DescartesResearch / TeaStore

A micro-service reference test application for model extraction, cloud management, energy efficiency, power prediction, single- and multi-tier auto-scaling
https://se.informatik.uni-wuerzburg.de
Apache License 2.0
122 stars 142 forks source link

Irritating results #180

Closed Angi2412 closed 3 years ago

Angi2412 commented 3 years ago

Hello,

I used the application to make some test runs with locust, but the resulting data makes not that much sense for me. Maybe you have an idea to explain that behaviour?

The shown data is from scaling the "WebUI" microservice and consists of seven runs (875 Datapoints). Each run consists of 125 different parameter variations. This means each pod resource (CPU limit, memory limit and the number of pods) has five expressions (5x5x5 = 125):

Now if I look at the correlation matrix, the number of pods does not seem correlated to the average response time? Correlation

And then when I, for example, look at the relationship between average response time and CPU limit, which are correlated negatively it makes no sense... Here the memory limit is set to its median: cpu_limi_average _response_time_median

These are just examples.. there are more irritating results...

SimonEismann commented 3 years ago

These results do indeed look weird :)

Before we can dive deeper into what might be going on, could you help me better understand your experiment setup?

As far as I understand, you have deployed all tea store services and now you are investigating the impact of different configuration parameters for the WebUI container (CPU, Memory, #pods) with 5 potential values for each parameter. Here you measured every possible configuration (125) seven times (--> 875 experiments)

Can you describe how each individual experiment is configured:

Angi2412 commented 3 years ago

Thanks again for the fast response.

SimonEismann commented 3 years ago

A few things of the top of my hat:

Overall, your setup looks pretty good, to be honest.

Angi2412 commented 3 years ago

Could there be any weird dependency on the other services that explains this behaviour?

Angi2412 commented 3 years ago

In a 3-minute experiment with minimum resources, locust counts 306 requests (3.1 per second), from which 117 failed (1.5 per second).

SimonEismann commented 3 years ago

Your experiment setup looks reasonable in terms of exp durations/load/cooldown times.

So my theory right now would be that the failed request are the reason that the reported response times look so weird, so let's try getting rid of those first. Here I would look into two things:

SimonEismann commented 3 years ago

In terms of expected requests your configuration can handle, I don't have any experience with your exact container sizes, but in this paper: https://doi.org/10.1145/3358960.3379124 we had resource requests of 420m, and limits of 2000m, a setup with 8 pods for each service was able to handle at least 900 requests/seconds. So my gut feeling would be 1.5 req/s seem okay for a 300m instance, but definitely somewhat on the lower side.

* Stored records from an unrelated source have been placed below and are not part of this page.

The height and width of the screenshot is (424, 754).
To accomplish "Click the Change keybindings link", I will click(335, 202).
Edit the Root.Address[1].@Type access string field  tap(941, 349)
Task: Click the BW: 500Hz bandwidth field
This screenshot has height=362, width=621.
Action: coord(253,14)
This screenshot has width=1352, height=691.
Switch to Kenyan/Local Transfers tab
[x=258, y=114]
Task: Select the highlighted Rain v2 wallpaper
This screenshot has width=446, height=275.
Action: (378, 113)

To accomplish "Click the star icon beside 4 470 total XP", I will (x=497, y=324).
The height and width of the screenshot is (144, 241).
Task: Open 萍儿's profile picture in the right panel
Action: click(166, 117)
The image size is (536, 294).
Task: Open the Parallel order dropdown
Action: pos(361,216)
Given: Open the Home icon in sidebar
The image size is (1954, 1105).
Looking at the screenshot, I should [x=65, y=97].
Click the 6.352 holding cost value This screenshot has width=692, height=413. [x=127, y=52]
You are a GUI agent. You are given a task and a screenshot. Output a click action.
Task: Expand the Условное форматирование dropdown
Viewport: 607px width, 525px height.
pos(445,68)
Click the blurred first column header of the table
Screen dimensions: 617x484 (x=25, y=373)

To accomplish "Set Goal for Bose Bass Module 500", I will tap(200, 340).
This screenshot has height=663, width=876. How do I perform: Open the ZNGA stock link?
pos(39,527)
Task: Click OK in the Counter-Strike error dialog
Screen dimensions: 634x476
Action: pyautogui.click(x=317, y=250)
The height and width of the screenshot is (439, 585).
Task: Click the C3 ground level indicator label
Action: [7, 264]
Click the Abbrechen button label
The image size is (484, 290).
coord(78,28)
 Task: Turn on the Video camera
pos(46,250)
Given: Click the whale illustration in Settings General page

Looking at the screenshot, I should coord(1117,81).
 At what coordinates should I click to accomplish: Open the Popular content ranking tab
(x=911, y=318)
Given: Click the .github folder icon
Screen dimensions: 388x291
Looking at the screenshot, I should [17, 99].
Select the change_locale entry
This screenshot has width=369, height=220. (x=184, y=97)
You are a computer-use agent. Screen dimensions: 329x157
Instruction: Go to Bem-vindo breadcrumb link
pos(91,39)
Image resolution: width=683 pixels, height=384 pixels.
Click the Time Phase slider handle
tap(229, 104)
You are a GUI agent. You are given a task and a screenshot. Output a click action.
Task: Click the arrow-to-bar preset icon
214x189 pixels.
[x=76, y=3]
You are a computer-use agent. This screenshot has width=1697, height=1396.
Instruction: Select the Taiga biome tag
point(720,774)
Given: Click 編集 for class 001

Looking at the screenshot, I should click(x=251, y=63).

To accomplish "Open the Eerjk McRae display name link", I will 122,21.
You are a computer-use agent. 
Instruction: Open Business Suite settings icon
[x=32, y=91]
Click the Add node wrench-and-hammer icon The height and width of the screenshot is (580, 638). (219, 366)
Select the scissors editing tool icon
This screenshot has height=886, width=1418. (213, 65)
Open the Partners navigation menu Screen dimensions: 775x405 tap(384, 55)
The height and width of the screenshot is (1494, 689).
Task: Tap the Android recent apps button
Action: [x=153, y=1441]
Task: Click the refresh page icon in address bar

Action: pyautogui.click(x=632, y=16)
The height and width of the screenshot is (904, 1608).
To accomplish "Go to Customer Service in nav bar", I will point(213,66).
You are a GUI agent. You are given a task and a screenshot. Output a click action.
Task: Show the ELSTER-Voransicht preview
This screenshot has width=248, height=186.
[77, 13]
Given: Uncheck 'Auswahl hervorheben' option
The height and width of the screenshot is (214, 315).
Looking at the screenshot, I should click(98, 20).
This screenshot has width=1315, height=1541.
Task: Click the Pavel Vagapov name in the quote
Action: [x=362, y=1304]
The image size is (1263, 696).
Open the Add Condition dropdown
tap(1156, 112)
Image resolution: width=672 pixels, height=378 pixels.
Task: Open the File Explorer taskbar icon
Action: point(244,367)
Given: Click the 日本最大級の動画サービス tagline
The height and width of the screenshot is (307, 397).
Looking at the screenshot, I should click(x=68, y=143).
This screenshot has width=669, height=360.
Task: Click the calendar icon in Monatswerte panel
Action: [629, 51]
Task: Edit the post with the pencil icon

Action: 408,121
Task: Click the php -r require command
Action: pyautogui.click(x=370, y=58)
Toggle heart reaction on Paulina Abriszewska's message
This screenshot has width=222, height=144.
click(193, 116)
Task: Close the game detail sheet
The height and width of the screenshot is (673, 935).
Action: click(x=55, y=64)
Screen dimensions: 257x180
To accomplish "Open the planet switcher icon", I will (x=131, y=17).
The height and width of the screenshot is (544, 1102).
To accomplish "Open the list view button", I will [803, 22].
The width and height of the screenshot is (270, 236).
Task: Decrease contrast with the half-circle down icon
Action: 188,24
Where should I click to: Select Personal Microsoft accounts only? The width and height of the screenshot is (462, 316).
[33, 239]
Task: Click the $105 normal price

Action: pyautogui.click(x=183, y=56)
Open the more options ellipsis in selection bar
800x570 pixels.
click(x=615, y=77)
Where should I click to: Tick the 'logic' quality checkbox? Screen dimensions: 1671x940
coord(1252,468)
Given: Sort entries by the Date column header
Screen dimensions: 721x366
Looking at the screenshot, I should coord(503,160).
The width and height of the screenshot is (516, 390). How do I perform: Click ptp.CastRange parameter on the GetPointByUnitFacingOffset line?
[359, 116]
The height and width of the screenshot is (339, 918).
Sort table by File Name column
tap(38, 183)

Angi2412 commented 3 years ago

I did a run with 27 (3 x 3 x 3) iterations and 50 users with a spawn rate of 1 per second. The parameter variations were as follows: CPU limit: 100m, 200m and 300m Memory limit: 500Mi, 600Mi and 700Mi Number of Pods: 1, 2 and 3

The resulting plots are still irritating. This image shows the relationship for each parameter with the target average response time. The not observed parameters are each set to minimum, median and maximum. Observations

The most occurring error codes are 500, 302 and 404. For example in the minimum variation they happened the following amount:

Error Code Amount
302 6
404 12
500 14
Angi2412 commented 3 years ago

I did now filter the average response time so that only requests with a response smaller than 300 are taken into account. The overall average response time is now lower, but the course of the plots are still the same except for the number of pods with maximum CPU and memory limit.

filtered status code

Angi2412 commented 3 years ago

Is there maybe any kind of dataset already available?

SimonEismann commented 3 years ago

So there still seem to be some things off, but the results already look better. I think to dive deeper here, we probably need some more details, here are some ideas on what might help:

If you want, we can also schedule a skype call to go over this (would need to switch to e-mail to exchange skype ids).

Angi2412 commented 3 years ago

A skype call would be great. My e-mail address is provided on my profile page.